#### [Objetivo do exercício]
De acordo com o texto de apoio, para onde o tio Leopoldo e a tia Lorena se mudaram?

#### [Texto de apoio]
•••
Contos de todo o tipo, historinhas da vida real, crônicas do cotidiano, contos, sonhos e desejos, todos mudando conforme as fases da lua.
terça-feira, 30 de março de 2010
Abóbora de pescoço
Esta lembrança é minha, mas também é compartilhada por muitas outras pessoas. A família grande se espraiou um pouco agora que "as crianças" cresceram. Mas, não muito. Ninguém vai para muito longe não. E caso seja necessário ir, por causa do trabalho ou da vida mesmo, não precisa tristeza, pois sempre que der a "caravana Bispo" arregimenta seus comboios e parte para visitar o ente querido que tá noutra cidade. Era assim quando a Adriane estava no Chuí, viagens que renderam boas histórias e alguns estresses; e foi assim também quando o tio Leopoldo e a tia Lorena foram morar no Rincão do Andrade, na colônia de Pelotas.
•••
#### [Dados]
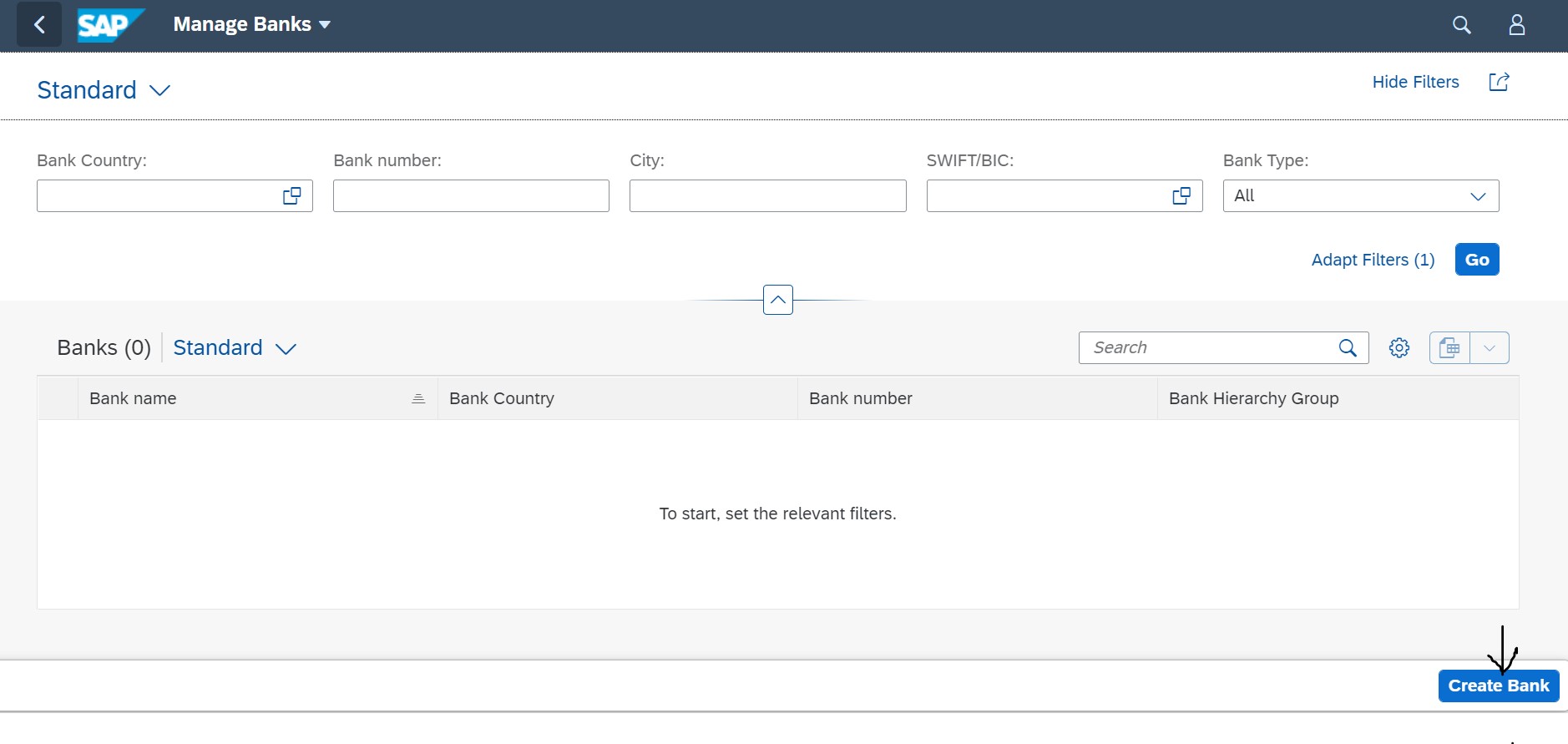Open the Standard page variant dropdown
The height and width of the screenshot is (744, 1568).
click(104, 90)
•••
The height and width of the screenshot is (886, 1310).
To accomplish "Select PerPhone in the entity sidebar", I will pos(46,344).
•••
#### [Exercício resolvido]
Para o Rincão do Andrade, na colônia de Pelotas.